Arméria dos picos
Ainda que seja considerada rara, a arméria-da-Madeira é uma das espécies endémicas mais fáceis de encontrar na ilha, bastando para tanto visitar o Pico do Areeiro entre os meses de Maio e Junho. De folhas relativamente curtas e largas, e escapos com 20 a 40 cm de altura encimados por capítulos florais de um rosa intenso, é uma arméria que se põe bem a jeito para a foto promocional, escolhendo para seu poleiro os pontos mais elevados da crista montanhosa central da Madeira. Apesar de no continente estarmos de barriga cheia com as mais de 20 espécies de arméria distribuídas de norte a sul tanto no litoral como no interior, seria um erro desdenharmos da espécie madeirense como apenas mais uma para juntar à colecção. Além de detentora de uma elegância imbatível, o cenário vertiginoso onde vive nunca poderá ser igualado pelo relevo manso das montanhas continentais.
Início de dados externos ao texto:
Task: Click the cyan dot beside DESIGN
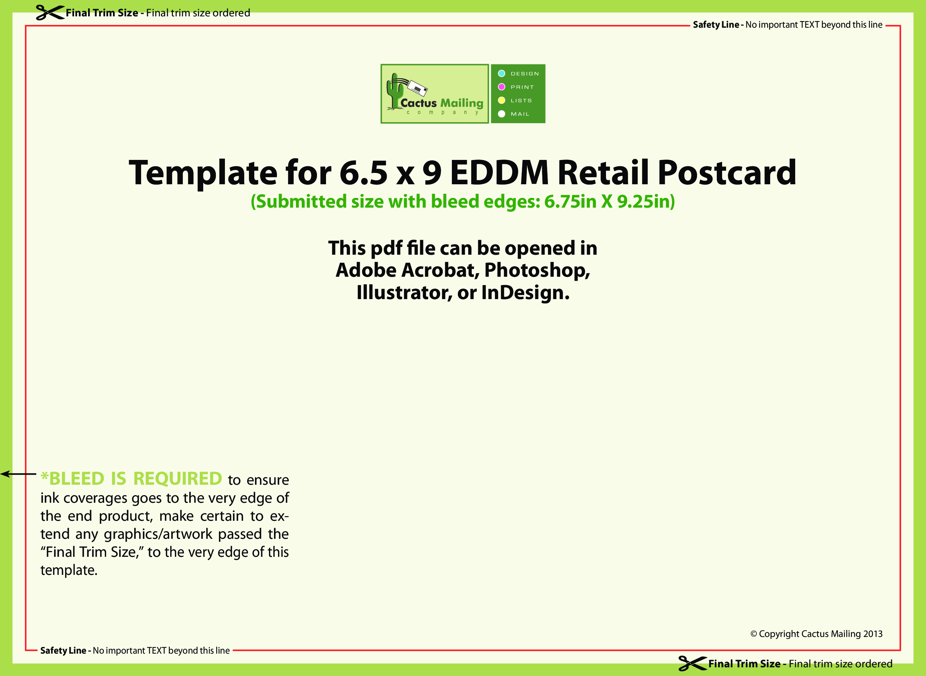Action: pyautogui.click(x=502, y=74)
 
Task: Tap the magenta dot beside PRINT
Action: pyautogui.click(x=502, y=87)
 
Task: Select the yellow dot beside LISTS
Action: pyautogui.click(x=502, y=100)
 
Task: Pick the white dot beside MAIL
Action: pyautogui.click(x=502, y=114)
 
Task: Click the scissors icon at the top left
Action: pyautogui.click(x=50, y=12)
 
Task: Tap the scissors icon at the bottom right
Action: pyautogui.click(x=692, y=663)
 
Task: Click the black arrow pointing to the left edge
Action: pyautogui.click(x=18, y=474)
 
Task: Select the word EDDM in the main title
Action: pyautogui.click(x=500, y=173)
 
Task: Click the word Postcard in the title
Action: pyautogui.click(x=727, y=173)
E a essas impressões subjectivas junta-se um dado crucial: a Armeria maderensis não é apenas única na sua ilha, é-o também em toda a Macaronésia. O género Armeria está inteiramente ausente dos arquipélagos das Canárias e de Cabo Verde, e é de admitir que também não exista nos Açores. A situação no arquipélago açoriano é dúbia, pois no 2.º volume (de 1984) da Nova Flora de Portugal, e baseando-se em exemplares do herbário do Instituto Superior de Agronomia que teriam sido colhidos em 1954, Franco descreve uma Armeria maritima subsp. azorica que existiria apenas em São Miguel, São Jorge e Flores. Antes de Franco, ninguém havia reportado qualquer Armeria nos Açores; e, desde então, ninguém logrou reencontrá-la no arquipélago. Obras de referência da flora açoriana como o Catálogo das Plantas Vasculares dos Açores (Palhinha, 1966) e a Lista das Plantas Vasculares (Luís Silva et al., 2010) não mencionam qualquer espécie de Armeria. É pois legítimo duvidar que exista (ou alguma vez tenha existido) alguma Armeria espontânea nos Açores.
Que haja apenas uma espécie de Armeria na Madeira também foge à regra. Muitos dos géneros botânicos originários dos continentes (África, Europa ou América) que conseguiram instalar-se nos arquipélagos atlânticos iniciaram depois um processo de irradiação e especiação, evoluindo para distintas espécies separadas geograficamente ou adaptadas a diferentes nichos ecológicos. Exemplos bem conhecidos são os géneros Limonium (da família Plumbaginaceae tal como a Armeria, e que inclui mais de 20 espécies nas Canárias), Argyranthemum, Echium, Sonchus e Aeonium. Mesmo certos géneros endémicos da Madeira (como Musschia e Sinapidendron) contam cada um com três ou mais espécies no arquipélago. Existem armérias nas rochas costeiras de Matosinhos e de Viana, nas bermas das estradas transmontanas, no topo da serra da Estrela, na serra de Monchique, nas praias e falésias do Algarve. O que terá impedido um género ecologicamente tão versátil de se diversificar na Madeira?